Native ads are ubiquitous, but most don’t adequately show that they are native ads — leading to confused, frustrated consumers.

A new study released by the Online Trust Alliance examining the top 100 news publishers (including PBS, The New York Times and more) found that 71 percent received failing grades and did not live up to industry standards.

So, why the underperformance?

Native ads may be blending in too much with the content surrounding them, causing confusion, annoyance and misinterpretation amongst consumers. Consumers don’t know if they’re viewing an article or an ad sending them into the dark abyss. The sociologists at South Park outlined it perfectly:

But Craig Speizle, the Online Trust Alliance’s executive director, believes the findings reveal a much bigger picture — not adhering to industry guidelines “risk marginalizing the long-term value of advertising and the reputation of sites where they are served,” said Speizle in a press release.

Both publishers and advertisers have their work cut out for them, which means we need to understand why native ads fail, how to avoid wrongdoings, and what the future of native ads looks like. The three standards below strive to reinforce the need for both brands and publishers to create trustworthy reputations.

Disclosure, Discoverability and Delineation

The Online Trust Alliance, whose mission is to promote business practices that enhance online trust, recommends proper ad disclosure.

While native ads should appear less like traditional ads, clearly distinguishing sponsored content is required. Without proper disclosure, advertisers risk deception—nearly two-thirds of readers have felt deceived upon realizing that an article or video was sponsored by a brand.

Perhaps that’s why only 9% of the sites examined in the study received top trust scores for being clearly labeled as ads. Let’s be honest, who hasn’t felt fooled by a brand’s sly advertising techniques?

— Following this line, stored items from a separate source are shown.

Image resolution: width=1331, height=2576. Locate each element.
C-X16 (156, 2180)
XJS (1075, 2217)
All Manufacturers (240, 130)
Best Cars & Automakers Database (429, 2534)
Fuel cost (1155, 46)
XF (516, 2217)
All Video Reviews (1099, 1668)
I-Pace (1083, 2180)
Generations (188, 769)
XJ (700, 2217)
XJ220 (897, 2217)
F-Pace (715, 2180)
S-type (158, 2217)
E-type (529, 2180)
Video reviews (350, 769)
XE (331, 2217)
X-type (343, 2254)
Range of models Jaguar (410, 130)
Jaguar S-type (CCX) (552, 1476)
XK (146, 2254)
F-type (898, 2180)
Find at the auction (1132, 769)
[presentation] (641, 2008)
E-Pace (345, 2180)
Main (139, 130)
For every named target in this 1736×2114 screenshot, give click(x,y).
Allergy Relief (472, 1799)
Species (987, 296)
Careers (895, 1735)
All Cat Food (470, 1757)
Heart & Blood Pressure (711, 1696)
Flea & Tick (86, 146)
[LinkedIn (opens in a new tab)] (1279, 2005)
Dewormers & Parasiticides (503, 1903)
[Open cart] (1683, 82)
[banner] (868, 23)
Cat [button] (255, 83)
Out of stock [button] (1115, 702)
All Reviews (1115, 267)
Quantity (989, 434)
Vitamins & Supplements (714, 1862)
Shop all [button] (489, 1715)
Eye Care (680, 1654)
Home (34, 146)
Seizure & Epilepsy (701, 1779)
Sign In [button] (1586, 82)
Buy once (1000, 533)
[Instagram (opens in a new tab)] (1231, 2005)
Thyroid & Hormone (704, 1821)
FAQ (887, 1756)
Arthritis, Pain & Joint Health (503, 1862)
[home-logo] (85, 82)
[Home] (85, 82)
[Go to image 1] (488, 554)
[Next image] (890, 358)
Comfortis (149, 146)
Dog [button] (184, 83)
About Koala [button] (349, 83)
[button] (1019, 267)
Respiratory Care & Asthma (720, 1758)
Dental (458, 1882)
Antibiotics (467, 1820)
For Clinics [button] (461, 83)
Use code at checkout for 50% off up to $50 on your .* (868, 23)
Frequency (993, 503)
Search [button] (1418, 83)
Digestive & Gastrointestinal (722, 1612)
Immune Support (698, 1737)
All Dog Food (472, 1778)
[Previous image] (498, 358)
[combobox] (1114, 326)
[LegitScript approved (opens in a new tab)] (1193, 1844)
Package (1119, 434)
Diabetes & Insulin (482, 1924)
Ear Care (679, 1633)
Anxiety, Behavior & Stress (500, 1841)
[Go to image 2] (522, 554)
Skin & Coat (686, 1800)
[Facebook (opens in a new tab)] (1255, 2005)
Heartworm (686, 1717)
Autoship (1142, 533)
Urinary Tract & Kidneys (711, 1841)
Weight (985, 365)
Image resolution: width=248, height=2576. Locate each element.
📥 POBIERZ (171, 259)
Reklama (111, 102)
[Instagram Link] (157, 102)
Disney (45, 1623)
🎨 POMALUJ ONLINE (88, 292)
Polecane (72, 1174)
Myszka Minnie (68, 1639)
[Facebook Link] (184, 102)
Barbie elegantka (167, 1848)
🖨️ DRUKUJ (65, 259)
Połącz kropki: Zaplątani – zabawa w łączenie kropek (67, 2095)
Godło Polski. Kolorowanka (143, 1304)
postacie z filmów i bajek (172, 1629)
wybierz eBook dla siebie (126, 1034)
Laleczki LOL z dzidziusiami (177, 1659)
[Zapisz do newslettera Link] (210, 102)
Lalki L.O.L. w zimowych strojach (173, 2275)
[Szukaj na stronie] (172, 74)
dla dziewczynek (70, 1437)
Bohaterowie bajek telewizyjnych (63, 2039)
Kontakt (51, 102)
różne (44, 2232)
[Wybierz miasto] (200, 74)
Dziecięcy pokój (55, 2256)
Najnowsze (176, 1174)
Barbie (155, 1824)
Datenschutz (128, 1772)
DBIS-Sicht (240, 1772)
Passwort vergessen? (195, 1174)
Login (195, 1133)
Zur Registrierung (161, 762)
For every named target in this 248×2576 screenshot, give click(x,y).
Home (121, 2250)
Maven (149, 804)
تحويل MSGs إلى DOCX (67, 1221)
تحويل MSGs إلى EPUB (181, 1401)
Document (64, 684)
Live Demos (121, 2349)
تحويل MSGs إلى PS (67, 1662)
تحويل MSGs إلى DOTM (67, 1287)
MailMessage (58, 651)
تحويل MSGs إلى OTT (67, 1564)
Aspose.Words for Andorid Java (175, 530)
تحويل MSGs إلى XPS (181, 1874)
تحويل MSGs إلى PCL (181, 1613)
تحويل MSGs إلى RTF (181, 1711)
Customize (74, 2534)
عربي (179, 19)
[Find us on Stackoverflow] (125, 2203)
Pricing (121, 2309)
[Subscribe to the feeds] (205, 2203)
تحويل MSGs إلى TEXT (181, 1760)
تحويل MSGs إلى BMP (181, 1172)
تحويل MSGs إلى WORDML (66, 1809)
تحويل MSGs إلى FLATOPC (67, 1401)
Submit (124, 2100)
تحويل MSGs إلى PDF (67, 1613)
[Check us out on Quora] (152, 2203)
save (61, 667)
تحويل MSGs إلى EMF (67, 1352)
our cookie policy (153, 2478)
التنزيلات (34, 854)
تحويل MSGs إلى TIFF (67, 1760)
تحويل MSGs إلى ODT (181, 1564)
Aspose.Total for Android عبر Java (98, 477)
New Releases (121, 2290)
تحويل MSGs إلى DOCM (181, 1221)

Tip: Avoid duping your consumers. Be as clear as possible, and include terminology such as “Sponsored By,” “Paid for By”, or even simply calling it an “Ad”. This provides invaluable transparency that consumers deserve, and they’re more likely to interact with your content because of it.


The OTA deemed 20 percent of the ads from the study as “in need of improvement,” and in the CNN screenshot above (not taken from the OTA study), it’s easy to understand why. There are two factors to point out.

1. The title, “Paid Partner Content” is helpful but does not provide proper disclosure.
2. The sponsors, Lending Tree, Healthgrades, and GOBankingRates are identified, but the text is difficult to read.

Color, font type and contrast should all be taken into consideration when publishing native ads. Focus on discoverability. The light grey-italicized font from the CNN ad lacks visibility, and there is little differentiation between the editorial content and the ads itself.

Tip: Go beyond the point of discoverability. Be impressionable, and make an impact with your ad by adding visual communication. They’ll catch eyeballs, and consumers will enjoy reading what you have to say.


‘Orange is the New Black’, Netflix native ad taken from The New York Times.

In a mere 1.3 milliseconds, images fill humans with context and emotion. Use images that mirror headlines to help make more visible associations between context. Native ads present the perfect opportunity to paint a picture of your content through images, and please stop using bad stock photos.

Digital ads that are successful at communicating brands include some form of recognizable brand assets. Especially for consumer-facing brands. Having a brand logo or another familiar asset has the potential to strengthen brand affiliation. In the above ad, Netflix includes their logo and Orange is the New Black.

Native advertising itself is a bit of a paradox. Francois-Xavier Preaut, regional director for Outbrain, describes native advertising as “a format that is well-integrated and very personalized—a unique format that is suited to the website on which I find myself.” However, advertisers have a difficult time distinguishing ads from editorial content, known as delineation.

Tip: Follow format. The value of native advertising is that it’s in the feeds. Today’s consumers take in information in highly attentive modes of discovery while sifting through feeds. Advertisers can play close attention to the format, placement and targeting of their native ads by adding shading or bordering around the native ad. This will help to foster a distinction between editorial content and native ads, without interrupting the user experience.